**WRITTEN EXERCISE:** Copy the records below word for word, beginning at the line that contains "Click the Captain armband icon in the top bar" and stopping after the line that contains "click(x=22, y=42)".

**RECORD LIST:**
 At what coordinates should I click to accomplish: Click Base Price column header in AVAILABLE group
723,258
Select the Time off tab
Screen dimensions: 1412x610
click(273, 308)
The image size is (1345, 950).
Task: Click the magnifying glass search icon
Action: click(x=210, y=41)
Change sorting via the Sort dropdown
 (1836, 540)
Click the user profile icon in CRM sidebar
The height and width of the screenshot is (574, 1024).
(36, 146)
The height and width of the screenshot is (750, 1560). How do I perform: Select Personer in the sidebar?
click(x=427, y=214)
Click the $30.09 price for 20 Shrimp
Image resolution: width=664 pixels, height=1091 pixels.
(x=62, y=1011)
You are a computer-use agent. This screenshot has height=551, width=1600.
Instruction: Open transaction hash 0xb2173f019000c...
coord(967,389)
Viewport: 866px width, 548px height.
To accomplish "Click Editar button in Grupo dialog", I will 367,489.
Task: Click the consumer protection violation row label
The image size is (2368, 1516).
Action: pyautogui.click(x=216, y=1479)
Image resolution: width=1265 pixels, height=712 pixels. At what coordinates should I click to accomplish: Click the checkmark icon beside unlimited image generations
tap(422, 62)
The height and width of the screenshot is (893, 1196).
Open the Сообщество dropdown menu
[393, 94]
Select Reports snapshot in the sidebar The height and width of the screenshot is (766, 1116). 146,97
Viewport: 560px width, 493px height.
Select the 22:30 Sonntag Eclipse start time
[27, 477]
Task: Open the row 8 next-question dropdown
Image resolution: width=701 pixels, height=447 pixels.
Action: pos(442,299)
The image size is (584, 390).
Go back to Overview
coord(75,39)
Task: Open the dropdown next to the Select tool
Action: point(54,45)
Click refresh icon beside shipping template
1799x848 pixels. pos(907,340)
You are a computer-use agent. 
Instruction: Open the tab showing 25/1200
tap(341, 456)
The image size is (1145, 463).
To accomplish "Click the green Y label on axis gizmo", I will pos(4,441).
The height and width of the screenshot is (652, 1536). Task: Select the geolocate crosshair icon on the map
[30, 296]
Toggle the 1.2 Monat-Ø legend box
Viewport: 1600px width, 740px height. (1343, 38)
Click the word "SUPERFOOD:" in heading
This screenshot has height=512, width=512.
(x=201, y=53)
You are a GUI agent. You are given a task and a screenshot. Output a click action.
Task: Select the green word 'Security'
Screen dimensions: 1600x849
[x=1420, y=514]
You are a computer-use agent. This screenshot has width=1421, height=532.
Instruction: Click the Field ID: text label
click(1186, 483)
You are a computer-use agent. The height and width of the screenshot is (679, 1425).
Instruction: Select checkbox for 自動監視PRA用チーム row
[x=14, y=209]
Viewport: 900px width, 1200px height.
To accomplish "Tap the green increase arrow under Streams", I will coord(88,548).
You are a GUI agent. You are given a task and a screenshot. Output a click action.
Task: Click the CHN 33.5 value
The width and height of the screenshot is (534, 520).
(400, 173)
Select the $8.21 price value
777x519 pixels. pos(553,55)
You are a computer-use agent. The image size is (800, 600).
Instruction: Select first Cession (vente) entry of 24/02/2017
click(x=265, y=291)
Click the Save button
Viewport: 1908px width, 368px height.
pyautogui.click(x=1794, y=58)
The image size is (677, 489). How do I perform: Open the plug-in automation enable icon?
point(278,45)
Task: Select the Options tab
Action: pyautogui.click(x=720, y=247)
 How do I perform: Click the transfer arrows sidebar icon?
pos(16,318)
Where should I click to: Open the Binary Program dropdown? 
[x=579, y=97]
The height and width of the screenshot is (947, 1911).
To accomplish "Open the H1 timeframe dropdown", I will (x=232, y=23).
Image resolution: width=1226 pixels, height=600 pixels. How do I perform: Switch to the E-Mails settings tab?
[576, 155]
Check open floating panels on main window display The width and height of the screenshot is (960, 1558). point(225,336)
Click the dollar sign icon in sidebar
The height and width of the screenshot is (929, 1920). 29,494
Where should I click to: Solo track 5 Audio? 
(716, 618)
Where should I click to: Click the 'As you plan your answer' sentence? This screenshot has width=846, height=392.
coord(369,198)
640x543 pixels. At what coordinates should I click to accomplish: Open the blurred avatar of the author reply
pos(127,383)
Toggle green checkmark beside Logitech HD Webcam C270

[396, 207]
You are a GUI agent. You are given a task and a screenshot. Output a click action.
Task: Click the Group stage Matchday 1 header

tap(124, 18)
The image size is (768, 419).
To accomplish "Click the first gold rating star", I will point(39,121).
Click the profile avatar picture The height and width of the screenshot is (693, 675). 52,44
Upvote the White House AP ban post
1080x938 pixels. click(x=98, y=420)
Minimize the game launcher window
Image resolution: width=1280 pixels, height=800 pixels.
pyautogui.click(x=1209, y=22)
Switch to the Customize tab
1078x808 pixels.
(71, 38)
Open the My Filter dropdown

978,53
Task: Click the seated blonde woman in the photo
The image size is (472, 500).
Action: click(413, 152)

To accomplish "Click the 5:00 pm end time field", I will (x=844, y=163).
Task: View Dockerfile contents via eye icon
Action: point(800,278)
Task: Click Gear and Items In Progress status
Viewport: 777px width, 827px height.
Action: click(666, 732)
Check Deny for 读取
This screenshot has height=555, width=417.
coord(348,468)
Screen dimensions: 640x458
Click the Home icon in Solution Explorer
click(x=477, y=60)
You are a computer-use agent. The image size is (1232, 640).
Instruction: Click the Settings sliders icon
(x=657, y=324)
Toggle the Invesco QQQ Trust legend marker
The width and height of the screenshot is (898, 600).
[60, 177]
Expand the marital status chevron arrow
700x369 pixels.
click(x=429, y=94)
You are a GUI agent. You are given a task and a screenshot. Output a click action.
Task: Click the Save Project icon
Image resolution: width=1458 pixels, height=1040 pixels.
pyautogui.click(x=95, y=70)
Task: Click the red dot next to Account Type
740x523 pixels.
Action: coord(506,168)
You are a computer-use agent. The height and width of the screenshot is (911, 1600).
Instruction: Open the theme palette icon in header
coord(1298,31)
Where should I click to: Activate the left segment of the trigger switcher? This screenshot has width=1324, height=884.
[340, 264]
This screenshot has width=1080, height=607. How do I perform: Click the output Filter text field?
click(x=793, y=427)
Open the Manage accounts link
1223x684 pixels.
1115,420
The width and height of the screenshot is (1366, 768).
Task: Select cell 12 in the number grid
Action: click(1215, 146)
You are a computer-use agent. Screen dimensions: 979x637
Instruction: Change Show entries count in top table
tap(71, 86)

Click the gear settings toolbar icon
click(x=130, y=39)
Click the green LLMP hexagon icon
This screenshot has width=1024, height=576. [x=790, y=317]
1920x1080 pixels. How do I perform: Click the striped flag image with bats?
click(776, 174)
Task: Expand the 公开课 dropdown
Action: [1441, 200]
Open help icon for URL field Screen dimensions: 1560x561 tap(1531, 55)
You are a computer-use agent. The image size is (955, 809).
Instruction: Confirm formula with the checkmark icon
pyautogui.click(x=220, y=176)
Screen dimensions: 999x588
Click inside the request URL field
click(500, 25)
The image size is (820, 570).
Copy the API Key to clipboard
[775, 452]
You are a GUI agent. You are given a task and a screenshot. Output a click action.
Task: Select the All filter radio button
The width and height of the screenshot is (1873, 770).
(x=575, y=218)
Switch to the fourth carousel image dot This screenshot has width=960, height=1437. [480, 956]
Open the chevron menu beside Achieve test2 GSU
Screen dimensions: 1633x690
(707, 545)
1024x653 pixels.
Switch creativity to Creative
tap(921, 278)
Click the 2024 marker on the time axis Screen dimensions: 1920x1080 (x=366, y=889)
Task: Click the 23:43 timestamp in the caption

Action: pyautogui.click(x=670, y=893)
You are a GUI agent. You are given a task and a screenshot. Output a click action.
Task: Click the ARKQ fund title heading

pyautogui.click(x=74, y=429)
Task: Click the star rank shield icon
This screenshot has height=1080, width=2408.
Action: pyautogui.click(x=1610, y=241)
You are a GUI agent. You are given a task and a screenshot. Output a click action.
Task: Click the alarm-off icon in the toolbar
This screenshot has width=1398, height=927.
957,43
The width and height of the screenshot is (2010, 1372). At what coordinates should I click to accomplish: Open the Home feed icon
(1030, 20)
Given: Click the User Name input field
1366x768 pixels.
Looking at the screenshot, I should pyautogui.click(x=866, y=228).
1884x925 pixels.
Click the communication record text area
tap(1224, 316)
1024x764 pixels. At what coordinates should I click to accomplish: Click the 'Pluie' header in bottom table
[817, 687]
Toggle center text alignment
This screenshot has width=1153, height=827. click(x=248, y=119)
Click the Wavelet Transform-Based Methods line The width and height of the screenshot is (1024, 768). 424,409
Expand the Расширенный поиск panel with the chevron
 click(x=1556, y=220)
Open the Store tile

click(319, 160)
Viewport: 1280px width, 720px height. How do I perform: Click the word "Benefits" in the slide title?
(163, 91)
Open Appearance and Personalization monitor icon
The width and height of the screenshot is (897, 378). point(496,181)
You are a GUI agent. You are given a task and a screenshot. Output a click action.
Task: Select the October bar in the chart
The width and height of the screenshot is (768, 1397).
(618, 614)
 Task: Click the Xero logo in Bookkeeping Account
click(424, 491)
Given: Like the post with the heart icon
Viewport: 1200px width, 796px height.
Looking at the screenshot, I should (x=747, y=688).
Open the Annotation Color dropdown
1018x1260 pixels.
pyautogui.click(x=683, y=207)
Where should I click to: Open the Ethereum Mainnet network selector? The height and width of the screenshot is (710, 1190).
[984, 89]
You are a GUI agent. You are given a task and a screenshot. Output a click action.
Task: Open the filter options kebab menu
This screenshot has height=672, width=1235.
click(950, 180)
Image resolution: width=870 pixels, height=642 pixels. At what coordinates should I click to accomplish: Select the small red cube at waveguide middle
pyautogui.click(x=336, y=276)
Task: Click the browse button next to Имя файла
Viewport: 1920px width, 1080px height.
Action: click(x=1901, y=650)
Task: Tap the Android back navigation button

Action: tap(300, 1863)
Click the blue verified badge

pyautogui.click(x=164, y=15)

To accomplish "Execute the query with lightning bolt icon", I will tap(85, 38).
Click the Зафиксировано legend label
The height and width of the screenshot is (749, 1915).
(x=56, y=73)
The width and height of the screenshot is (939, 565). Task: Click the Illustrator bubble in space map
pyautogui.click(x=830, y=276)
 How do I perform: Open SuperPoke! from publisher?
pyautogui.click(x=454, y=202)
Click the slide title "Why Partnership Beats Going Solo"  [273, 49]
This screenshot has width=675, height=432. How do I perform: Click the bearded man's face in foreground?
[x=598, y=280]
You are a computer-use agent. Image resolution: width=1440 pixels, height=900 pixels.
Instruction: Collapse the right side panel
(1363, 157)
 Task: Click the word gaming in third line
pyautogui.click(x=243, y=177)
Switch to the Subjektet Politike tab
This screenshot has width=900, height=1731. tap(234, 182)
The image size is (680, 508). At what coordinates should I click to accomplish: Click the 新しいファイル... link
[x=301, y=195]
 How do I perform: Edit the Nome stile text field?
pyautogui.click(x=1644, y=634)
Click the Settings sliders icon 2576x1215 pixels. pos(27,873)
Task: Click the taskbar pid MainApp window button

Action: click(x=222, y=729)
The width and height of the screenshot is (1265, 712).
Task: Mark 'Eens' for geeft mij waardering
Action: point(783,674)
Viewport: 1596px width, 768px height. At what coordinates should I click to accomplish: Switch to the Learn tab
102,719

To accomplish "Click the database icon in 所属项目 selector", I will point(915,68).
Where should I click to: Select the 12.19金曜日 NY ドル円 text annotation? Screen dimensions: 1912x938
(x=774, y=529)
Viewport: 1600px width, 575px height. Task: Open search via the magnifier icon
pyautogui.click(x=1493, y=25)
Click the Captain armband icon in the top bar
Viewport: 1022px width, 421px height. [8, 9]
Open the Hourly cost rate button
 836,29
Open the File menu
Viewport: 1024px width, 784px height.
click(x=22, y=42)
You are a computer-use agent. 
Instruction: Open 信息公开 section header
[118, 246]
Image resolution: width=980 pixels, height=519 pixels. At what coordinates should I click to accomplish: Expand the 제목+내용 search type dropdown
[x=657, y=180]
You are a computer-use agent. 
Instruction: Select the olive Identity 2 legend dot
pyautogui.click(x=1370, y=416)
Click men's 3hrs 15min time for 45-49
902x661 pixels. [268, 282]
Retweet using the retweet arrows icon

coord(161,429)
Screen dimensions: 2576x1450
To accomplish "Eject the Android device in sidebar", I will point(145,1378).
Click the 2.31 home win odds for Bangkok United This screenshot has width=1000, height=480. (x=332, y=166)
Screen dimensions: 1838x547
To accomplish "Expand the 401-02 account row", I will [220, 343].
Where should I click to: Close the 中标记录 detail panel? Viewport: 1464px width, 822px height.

**ANSWER TO THIS PROBLEM:**
Click the Captain armband icon in the top bar
Viewport: 1022px width, 421px height. [8, 9]
Open the Hourly cost rate button
 836,29
Open the File menu
Viewport: 1024px width, 784px height.
click(x=22, y=42)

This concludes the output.